Baltimore, 13/06/24 (Más / IA).- Ante las crecientes temperaturas récord, los sistemas de aire acondicionado están demostrando ser cada vez menos efectivos para mantener frescas las viviendas, según advierten expertos en climatología y salud pública.
Esta situación, exacerbada por el cambio climático, genera condiciones peligrosas para millones de personas, especialmente en las áreas urbanas más vulnerables.
El calor extremo se vinculó con aproximadamente 11 mil muertes y 120 mil visitas a la sala de emergencias el año pasado en Estados Unidos.
Contrario a la creencia popular de que el aire acondicionado es suficiente para combatir estas altas temperaturas, los últimos años de olas de calor sin precedentes han desmentido esta noción.
“El entorno del hogar en realidad puede ser un riesgo sustancial en sí mismo”, explicó Jaime Madrigano, investigador de salud pública de la Universidad Johns Hopkins. Según sus estudios, durante eventos de calor extremo, más personas mueren en sus hogares que en cualquier otro lugar.

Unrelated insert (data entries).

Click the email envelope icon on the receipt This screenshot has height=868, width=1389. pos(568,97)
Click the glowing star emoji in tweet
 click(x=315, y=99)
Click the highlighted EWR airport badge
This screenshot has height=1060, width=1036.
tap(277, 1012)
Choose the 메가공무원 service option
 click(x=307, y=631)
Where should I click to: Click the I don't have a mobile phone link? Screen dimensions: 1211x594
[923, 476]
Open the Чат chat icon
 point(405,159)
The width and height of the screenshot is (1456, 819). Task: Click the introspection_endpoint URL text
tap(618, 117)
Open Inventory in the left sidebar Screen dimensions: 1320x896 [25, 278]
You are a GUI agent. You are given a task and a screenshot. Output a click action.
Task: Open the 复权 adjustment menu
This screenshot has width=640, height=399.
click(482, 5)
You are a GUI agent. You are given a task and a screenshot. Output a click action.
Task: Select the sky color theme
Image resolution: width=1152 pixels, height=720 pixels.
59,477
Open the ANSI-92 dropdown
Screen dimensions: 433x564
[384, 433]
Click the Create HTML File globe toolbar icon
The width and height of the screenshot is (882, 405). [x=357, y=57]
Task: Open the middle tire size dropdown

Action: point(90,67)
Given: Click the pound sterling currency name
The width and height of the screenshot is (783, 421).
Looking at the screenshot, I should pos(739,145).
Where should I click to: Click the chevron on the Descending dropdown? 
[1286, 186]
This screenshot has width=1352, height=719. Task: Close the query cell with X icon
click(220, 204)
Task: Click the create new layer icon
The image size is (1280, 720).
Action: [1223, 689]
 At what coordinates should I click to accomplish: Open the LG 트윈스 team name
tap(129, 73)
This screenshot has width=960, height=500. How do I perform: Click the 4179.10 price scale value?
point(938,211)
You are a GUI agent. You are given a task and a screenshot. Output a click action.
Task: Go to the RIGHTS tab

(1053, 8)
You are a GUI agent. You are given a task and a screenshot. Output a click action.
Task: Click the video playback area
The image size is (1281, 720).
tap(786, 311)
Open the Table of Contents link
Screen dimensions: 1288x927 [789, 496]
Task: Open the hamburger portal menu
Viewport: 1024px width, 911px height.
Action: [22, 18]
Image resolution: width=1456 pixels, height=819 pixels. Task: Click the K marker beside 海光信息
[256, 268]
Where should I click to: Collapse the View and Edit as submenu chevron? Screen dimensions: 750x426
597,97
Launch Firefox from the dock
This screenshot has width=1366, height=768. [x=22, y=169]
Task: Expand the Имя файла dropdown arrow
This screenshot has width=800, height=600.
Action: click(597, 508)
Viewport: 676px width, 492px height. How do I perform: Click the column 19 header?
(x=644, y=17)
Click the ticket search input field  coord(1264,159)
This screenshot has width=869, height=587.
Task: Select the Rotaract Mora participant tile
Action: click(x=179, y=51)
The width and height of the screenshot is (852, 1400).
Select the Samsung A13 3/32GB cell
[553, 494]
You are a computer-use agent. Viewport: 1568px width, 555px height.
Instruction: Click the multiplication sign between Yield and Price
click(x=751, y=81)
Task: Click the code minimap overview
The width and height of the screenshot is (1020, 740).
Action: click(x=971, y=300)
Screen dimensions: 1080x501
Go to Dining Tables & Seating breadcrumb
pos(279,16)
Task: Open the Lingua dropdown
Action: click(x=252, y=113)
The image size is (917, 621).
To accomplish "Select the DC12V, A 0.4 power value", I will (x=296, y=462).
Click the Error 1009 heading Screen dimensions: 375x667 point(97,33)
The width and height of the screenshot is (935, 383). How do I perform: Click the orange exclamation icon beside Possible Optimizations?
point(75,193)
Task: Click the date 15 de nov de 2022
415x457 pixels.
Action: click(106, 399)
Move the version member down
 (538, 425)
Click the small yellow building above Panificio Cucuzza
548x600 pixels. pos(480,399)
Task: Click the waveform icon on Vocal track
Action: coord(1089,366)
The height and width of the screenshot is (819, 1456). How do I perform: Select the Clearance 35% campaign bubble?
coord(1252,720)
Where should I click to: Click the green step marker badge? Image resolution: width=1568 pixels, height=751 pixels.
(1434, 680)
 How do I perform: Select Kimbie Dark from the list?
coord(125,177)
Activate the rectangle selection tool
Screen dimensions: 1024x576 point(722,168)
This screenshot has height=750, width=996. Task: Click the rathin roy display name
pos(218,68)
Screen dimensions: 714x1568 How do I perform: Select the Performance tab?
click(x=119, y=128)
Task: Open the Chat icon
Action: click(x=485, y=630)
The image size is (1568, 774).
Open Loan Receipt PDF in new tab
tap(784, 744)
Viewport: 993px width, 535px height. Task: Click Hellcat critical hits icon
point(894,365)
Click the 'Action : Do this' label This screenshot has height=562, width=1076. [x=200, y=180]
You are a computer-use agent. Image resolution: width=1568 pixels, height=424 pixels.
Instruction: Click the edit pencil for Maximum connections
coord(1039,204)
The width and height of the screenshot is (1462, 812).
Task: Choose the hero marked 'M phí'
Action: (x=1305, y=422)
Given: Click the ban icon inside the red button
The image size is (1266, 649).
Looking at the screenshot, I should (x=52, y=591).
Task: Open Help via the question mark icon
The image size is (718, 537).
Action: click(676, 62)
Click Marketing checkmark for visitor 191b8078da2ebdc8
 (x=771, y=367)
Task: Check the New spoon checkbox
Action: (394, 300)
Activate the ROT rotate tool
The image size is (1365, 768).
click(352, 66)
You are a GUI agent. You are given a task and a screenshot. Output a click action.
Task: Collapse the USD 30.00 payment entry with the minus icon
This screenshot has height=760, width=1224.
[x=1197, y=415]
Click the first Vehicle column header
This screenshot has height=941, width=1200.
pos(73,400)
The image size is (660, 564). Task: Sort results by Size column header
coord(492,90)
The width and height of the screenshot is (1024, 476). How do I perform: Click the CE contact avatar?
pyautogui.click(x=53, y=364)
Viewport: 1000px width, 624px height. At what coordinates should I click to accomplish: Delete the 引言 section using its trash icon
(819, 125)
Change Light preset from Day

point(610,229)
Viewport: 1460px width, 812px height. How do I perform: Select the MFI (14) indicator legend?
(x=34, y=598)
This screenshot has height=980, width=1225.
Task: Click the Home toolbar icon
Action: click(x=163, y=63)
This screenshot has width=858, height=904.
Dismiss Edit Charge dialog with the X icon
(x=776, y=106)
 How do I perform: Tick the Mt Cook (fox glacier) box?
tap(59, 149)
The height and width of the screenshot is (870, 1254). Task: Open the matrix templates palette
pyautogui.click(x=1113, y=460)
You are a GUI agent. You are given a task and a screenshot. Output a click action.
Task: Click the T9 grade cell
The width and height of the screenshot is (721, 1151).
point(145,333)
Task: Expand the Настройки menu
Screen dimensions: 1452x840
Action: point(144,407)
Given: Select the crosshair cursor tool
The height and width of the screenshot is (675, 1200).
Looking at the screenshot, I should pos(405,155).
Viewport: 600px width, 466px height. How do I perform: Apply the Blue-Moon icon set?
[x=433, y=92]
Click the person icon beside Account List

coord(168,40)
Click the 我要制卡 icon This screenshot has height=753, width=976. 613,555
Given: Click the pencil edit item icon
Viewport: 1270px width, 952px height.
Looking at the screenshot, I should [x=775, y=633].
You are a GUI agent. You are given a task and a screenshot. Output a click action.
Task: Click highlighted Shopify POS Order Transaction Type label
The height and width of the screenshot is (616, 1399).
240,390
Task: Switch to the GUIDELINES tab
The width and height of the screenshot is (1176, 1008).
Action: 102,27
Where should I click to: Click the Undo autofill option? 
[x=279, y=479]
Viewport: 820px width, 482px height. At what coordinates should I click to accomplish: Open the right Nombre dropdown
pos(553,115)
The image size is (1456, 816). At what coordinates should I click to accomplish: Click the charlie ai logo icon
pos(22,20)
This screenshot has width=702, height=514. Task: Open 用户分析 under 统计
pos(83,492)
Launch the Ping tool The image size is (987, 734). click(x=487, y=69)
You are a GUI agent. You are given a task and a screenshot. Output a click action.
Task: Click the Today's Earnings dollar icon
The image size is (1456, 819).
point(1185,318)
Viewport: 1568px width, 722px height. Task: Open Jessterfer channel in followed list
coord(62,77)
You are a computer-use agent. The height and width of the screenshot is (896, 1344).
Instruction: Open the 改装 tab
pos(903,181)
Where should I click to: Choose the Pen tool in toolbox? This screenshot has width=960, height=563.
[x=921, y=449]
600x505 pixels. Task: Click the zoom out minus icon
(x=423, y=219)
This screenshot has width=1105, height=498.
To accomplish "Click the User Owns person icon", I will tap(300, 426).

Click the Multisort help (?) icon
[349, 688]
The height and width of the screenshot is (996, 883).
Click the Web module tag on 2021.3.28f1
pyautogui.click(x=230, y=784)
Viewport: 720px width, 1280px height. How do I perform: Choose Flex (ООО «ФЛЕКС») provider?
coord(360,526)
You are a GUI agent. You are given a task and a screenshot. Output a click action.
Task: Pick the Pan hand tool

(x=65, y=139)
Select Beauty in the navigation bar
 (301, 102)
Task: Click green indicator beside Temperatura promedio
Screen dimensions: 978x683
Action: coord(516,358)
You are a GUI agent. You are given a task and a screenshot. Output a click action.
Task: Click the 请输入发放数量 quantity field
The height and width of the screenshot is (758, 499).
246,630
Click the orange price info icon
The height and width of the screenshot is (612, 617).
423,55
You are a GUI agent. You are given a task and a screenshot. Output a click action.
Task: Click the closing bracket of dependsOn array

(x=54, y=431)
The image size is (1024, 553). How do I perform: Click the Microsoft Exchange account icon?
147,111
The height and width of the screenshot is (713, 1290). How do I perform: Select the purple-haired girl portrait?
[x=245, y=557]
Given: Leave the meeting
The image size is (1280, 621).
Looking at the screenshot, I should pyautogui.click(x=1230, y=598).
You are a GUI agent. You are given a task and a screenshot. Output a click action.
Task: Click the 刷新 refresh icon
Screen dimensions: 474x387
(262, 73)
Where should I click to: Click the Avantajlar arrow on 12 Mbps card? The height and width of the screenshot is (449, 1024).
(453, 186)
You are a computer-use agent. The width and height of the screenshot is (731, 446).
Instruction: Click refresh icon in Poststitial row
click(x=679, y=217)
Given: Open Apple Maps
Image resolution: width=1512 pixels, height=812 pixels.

Las viviendas mal aisladas, especialmente aquellas dañadas por eventos climáticos severos, permiten que el calor se infiltre con mayor facilidad.
Además, las redes eléctricas enfrentan fallas debido a la alta demanda de energía, y muchos sistemas de enfriamiento no son lo suficientemente potentes para enfrentar el aumento de las temperaturas.
Un estudio reciente modeló apagones relacionados con olas de calor en varias ciudades, revelando que un apagón de dos días en Phoenix podría resultar en la muerte de más de 12 mil personas.
Madrigano y su equipo instalaron sensores de temperatura en 70 viviendas de bajos ingresos en Nueva Orleans, descubriendo que en el verano más caluroso registrado, aproximadamente una cuarta parte de las mediciones superaban los 80 grados Fahrenheit. Cada grado adicional de temperatura incrementa los síntomas de enfermedades relacionadas con el calor, como mareos, dolores de cabeza y fatiga.
Los sistemas de enfriamiento actuales, diseñados hace una década, no están preparados para las condiciones climáticas actuales.
Según Simi Hoque, ingeniera arquitectónica de la Universidad de Drexel, mantener una casa a 75 grados Fahrenheit cuando las temperaturas exteriores suben de 95 a 98 grados Fahrenheit requiere aproximadamente 30 por ciento más de energía.
Además, muchos residentes no pueden afrontar el incremento en las facturas de energía, exacerbando el problema.
Las ciudades más frías del norte de Estados Unidos no están diseñadas para soportar el calor extremo. Esto afecta desproporcionadamente a las comunidades de color, que son más propensas a vivir en islas de calor urbanas debido a un legado de políticas de vivienda discriminatorias. En la ciudad de Nueva York, los residentes afroamericanos tienen el doble de probabilidades de morir de calor que sus contrapartes blancas, según datos estatales.
El calor no solo es mortal sino que también perjudica la salud, causando problemas respiratorios, eventos cardiovasculares, trastornos del sueño y deterioro cognitivo.
Para mitigar estos riesgos, muchos estadounidenses de bajos ingresos pueden acceder a fondos federales de asistencia energética para ayudar a cubrir los costos del aire acondicionado.
Además, Nueva Orleans promulgó una ordenanza que exige que los propietarios proporcionen suficiente aire acondicionado para mantener las habitaciones a 80 grados Fahrenheit o menos. Sin embargo, la falta de financiamiento limita la efectividad de estas medidas.
Hoque concluye que se necesitan cambios significativos y urgentes en las políticas públicas para abordar adecuadamente el riesgo del calor interior.